§ Tasks to carry out
1. Rewrite the passage on common law from the words "One reason for" through the words "on the subject.", changing "legal profession" to "legal field".
2. Answer these questions about the passage on common law:
(a) In which decades were most common law courses dropped from the law school curriculum?
(b) Which state is named as the exception to a legal system based on English common law?
(c) According to the United States Supreme Court's ruling as the passage reports it, what are statutes often nothing more than?
3. Continue the passage on common law from its final sentence.

══ Excerpt provided

Because statutes are constantly changing, and judges tend to change their interpretations of laws
over time, most lawyers are totally consumed with statutory law. And their understanding of
common law and Constitutional Law is almost totally lacking today.
One reason for this deficiency is that most common law courses taught in the law schools
were dropped from the curriculum in the 1920's and 1930s. This fact is very distressing, because
our whole law system is based on the English "common law" except for one state (Louisiana).
The United States Supreme Court has ruled that common law is just as much a part of the State
law as are statutes passed by the state legislatures, and that statutes are often nothing more than
declarations of common law. Yet, a considerable number of persons in the legal profession
would lead you to believe that the United States Constitution is outdated, and that common law
principles are of no importance in this day and age. Since you cannot learn common law
principles in most law schools, the only alternative is to study on your own and become selfeducated on the subject.

════
══ Stored data

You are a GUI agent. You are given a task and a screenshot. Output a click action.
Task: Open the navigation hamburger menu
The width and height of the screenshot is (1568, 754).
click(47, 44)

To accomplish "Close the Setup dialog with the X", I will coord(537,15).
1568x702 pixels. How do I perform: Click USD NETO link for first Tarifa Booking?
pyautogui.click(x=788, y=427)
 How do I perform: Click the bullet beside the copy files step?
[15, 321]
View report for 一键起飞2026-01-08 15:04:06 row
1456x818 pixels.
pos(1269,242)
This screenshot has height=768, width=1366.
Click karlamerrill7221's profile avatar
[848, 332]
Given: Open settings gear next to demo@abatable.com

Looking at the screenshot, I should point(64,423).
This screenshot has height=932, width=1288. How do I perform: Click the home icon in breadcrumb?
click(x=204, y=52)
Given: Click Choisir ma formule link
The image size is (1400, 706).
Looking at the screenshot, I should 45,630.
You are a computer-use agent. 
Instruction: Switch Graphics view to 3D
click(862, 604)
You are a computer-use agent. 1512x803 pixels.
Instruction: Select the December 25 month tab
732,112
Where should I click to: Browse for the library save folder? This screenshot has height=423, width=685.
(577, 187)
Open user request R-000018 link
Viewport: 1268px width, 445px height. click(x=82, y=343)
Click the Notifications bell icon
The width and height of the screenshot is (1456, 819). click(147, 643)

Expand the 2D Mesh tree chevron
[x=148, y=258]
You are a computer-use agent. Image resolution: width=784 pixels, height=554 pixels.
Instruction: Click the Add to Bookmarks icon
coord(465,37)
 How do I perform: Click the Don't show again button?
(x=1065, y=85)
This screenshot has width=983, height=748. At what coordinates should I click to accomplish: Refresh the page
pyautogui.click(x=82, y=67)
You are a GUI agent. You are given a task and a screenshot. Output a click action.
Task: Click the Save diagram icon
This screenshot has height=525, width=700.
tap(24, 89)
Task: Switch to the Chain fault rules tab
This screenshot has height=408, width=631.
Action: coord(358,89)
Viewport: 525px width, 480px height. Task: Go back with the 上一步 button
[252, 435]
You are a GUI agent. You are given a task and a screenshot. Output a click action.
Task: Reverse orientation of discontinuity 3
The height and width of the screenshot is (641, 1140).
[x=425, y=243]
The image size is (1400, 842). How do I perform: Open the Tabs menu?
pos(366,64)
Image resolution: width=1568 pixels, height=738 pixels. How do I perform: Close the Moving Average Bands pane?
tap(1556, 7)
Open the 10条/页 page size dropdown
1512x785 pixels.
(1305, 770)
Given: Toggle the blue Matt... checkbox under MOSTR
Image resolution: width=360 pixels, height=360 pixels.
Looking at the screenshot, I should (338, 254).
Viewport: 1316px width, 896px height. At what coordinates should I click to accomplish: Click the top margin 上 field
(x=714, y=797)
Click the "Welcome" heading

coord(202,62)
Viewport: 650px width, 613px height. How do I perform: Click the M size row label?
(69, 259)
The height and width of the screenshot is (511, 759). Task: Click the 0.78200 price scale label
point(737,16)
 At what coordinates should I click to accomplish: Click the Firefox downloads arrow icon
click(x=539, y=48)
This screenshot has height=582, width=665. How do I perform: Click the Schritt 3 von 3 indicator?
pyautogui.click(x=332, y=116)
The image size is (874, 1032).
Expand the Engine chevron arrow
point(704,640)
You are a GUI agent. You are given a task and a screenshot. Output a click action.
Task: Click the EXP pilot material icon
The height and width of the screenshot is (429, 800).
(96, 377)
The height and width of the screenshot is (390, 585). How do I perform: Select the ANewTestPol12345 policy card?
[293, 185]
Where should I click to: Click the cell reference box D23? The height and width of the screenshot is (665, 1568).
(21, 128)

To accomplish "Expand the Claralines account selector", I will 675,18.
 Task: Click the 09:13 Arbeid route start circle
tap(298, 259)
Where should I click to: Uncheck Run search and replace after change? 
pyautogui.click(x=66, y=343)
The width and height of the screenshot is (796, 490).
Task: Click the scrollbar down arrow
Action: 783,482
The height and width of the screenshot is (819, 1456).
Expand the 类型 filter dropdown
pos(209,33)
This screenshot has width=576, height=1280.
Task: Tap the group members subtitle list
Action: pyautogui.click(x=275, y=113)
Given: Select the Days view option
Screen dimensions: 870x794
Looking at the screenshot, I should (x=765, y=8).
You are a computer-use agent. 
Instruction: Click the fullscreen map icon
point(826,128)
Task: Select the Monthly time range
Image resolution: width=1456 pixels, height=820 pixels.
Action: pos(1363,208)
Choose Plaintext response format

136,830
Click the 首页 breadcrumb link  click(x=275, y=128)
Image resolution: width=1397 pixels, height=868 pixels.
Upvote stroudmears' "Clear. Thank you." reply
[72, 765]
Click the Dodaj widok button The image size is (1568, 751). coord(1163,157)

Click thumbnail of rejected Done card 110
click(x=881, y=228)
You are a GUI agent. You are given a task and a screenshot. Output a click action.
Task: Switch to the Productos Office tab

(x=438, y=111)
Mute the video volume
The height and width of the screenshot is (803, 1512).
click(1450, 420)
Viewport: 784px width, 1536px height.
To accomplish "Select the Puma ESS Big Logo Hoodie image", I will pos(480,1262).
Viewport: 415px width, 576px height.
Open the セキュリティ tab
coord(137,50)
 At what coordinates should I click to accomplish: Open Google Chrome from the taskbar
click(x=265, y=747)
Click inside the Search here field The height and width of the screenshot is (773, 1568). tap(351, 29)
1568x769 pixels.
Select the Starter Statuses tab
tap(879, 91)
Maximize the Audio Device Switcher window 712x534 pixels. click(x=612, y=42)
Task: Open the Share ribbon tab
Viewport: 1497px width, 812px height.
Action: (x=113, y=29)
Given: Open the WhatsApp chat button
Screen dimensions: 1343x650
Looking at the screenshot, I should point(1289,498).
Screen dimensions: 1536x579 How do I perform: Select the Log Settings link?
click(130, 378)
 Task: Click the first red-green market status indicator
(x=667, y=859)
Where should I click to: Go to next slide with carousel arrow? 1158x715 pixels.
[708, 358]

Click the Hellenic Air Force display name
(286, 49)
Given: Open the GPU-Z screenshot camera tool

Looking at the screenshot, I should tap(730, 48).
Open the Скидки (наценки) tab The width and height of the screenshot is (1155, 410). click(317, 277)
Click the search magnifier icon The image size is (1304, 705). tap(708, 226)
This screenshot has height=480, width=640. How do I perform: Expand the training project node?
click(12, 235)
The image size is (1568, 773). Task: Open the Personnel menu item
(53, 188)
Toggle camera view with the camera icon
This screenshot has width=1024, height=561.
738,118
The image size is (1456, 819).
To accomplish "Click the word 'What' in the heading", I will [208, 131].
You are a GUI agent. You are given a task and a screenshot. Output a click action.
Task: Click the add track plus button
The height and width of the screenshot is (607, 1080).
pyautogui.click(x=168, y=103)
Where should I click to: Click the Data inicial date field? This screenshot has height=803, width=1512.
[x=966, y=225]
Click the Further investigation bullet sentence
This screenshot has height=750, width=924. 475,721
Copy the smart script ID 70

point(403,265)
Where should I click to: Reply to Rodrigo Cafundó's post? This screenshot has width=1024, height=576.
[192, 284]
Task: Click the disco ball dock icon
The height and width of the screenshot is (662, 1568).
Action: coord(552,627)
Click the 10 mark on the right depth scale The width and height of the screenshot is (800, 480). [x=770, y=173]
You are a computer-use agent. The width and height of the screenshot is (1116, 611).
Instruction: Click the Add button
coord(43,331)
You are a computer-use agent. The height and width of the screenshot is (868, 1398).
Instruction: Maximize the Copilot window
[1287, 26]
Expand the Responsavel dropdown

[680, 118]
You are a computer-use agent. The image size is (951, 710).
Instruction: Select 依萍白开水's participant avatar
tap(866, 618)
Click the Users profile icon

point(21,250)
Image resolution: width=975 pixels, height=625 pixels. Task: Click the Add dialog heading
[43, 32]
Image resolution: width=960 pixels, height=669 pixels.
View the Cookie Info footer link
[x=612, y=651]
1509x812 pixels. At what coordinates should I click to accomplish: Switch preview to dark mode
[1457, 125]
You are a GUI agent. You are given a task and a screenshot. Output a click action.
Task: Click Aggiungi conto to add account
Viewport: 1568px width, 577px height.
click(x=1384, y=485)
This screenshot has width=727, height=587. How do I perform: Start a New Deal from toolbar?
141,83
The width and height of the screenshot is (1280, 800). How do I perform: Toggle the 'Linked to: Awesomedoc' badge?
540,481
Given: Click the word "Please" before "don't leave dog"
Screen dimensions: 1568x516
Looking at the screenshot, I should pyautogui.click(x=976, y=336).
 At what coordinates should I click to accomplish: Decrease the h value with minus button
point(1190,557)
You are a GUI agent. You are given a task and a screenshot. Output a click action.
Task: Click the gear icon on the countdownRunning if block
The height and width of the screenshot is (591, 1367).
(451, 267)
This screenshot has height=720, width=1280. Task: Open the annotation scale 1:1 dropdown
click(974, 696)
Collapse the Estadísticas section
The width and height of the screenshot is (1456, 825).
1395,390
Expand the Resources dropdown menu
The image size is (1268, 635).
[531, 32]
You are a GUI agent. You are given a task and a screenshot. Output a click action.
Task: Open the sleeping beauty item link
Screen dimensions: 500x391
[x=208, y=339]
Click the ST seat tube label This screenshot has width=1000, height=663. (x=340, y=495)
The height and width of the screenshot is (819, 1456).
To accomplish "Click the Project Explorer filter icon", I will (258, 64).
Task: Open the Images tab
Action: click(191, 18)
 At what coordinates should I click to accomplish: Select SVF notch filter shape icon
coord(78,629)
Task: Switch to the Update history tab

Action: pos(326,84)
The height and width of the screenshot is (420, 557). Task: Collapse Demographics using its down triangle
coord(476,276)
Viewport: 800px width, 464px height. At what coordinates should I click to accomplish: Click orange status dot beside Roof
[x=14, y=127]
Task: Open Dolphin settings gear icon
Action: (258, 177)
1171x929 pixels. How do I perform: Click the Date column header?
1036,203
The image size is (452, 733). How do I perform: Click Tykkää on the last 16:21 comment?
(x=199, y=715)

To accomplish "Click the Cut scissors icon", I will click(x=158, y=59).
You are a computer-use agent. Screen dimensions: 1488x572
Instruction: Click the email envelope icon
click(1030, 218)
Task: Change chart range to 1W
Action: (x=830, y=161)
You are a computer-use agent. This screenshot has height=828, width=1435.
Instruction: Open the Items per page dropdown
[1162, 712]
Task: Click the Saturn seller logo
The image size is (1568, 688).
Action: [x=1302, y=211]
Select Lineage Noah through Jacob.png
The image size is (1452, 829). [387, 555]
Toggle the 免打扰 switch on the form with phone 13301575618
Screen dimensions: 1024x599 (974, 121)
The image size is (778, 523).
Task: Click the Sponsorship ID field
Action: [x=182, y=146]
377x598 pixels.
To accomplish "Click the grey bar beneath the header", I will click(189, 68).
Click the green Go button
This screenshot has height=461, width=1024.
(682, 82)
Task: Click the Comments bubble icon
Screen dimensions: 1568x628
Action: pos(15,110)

════

§ Responses in order
1.
One reason for this deficiency is that most common law courses taught in the law schools
were dropped from the curriculum in the 1920's and 1930s. This fact is very distressing, because
our whole law system is based on the English "common law" except for one state (Louisiana).
The United States Supreme Court has ruled that common law is just as much a part of the State
law as are statutes passed by the state legislatures, and that statutes are often nothing more than
declarations of common law. Yet, a considerable number of persons in the legal field
would lead you to believe that the United States Constitution is outdated, and that common law
principles are of no importance in this day and age. Since you cannot learn common law
principles in most law schools, the only alternative is to study on your own and become selfeducated on the subject.

2.
(a) The 1920's and 1930s.
(b) Louisiana.
(c) Declarations of common law.

3.
Surprisingly, not many attorneys know that the Pure Trust Organization actually exists,
even though there are United States Supreme Court cases, district court cases and others where
the "pure trust" form of business organization is specifically mentioned. Several years ago, I was
involved in a discussion on the Legal Forum of CompuServe where an attorney told me that he
had never heard of an unincorporated business trust organization, or a Pure Trust Organization.
Based on the fact that he had never heard of it, he proclaimed to all on the forum that it must be
illegal and invalid. How wrong can one be? I have seldom had someone proclaim his ignorance
so boldly and aggressively.
"A Trust, for probate avoidance, is a lawful, irrevocable, separate legal entity." Harwood
vs. Tracy, 118 MA 631.
"It is established by legal precedent that pure trusts are Lawful, valid business
organizations.'' Baker vs. Stern, 58 A.I.R. 462
"Trust or trust estates is a legal entity for most all purposes, as are common law trusts."
Burnett vs. Smith, S.W. 1007 (1920)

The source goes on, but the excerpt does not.